A Ship In The Bay – A First Memory

I would say that both my first and most memorable experience with public history is touring the Alabama in Mobile Bay when I was six or seven. Battleships are genuinely ludicrous objects. They’re enormous, especially to a kid, and look like nothing else; an amazing artifact of both a very specific time and a weird kind of personification of the American spirit. There’s a sort of religious reverence to the whole deal.

A Pointless Endeavor – “Museumification”

What to do about those statues? The easy answer to the literally monumental question facing American cities and towns is “put them in a museum.” It seems like an obvious thing to do; we ostensibly don’t want to destroy our history and so preserving these monuments in a museum where they can be placed in a different context seems like the best option. Yet, I can’t help but think; why?

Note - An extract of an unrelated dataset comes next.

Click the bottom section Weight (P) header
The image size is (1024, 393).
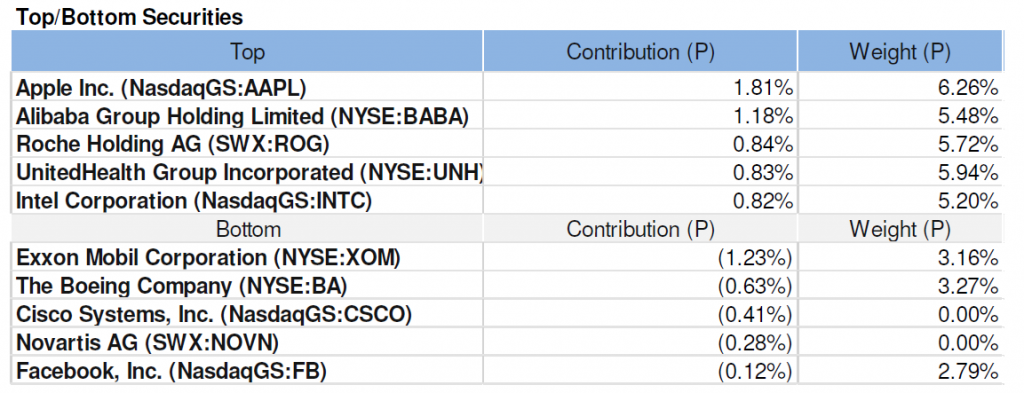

Firstly, and more basically, there simply isn’t enough physical space for the monuments. Monuments are physically massive, especially the important or iconic and therefore the most problematic ones. Sure, the podunk monuments to the Confederate grunts that litter the cemeteries of the South are small and could conceivably be stored out of sight in a county museum’s closet, but where do you put any of the massive equestrian statues of Confederate generals? Where do you put the formerly intact column of General Lee from New Orleans? Or, hypothetically, where do you put the bronze statue of Jefferson from his memorial, or, even, the structure itself? How would one even attempt to displace the Washington Monument? Certainly, those might seem like wild hypotheticals right now, but merely fifteen years before their destruction Lee and Beauregard in New Orleans were placed on the NRHP for eternal preservation. 

Secondly, even if we disregard the physical troubles of storage and presentation of monuments, what’s the point? Perhaps this is an overly cynical look at the issue, but what kind of museum is going to be created by a government for the things a government is attempting to remove? If a monument is being removed from a location, this monument is no longer wanted. It’s being removed for a reason, which, almost always, is to“de-contextualise” the public space that it resides in. For example, the removal of the physical Cecil Rhodes in Oxford is to remove the metaphorical Cecil Rhodes in Oxford, the re-contextualization of Oxford as one without Rhodes, without imperial connections. As museums, while not as public as a plaza or park, are still very much in the public space, the movement of monuments to such a location is counterproductive to the point of moving the monument in the first place.

The local governments’ reluctance to keep offensive statues is perfectly understandable, of course. Despite the best efforts of people far more intelligent than I, I don’t really see any good way to re-contextualize these monuments, either in situ or in a museum. Monuments are created with explicit intent. They are unquestionably propaganda, created to evoke a specific and intentional emotion. An equestrian statue of Lee is explicitly created to link him to the military geniuses and statesmen of the Western tradition. No matter if the statue is still on location and has a plaque placed on the base to inform the viewer of the crimes of Lee and the society that created the statue or is in a museum display with the same information, the effect is the same. So long as the statue is extant and intact the intention of the statue is intact; he is still linked to that tradition. Some would say that the monument can be modified to change its intention (for a great example, look at the Ukrainian town that paints their Stalin statue like Batman), yet in my mind this kind of extreme modification is essentially the same as destruction; the monument is no longer extant, it has been destroyed and made into another piece of art. That’s fine, but in my mind it isn’t the kind of “preservation and re-contextualization” that people talk about when referring to moving monuments into museums, which I think is served perfectly well by a photograph or two.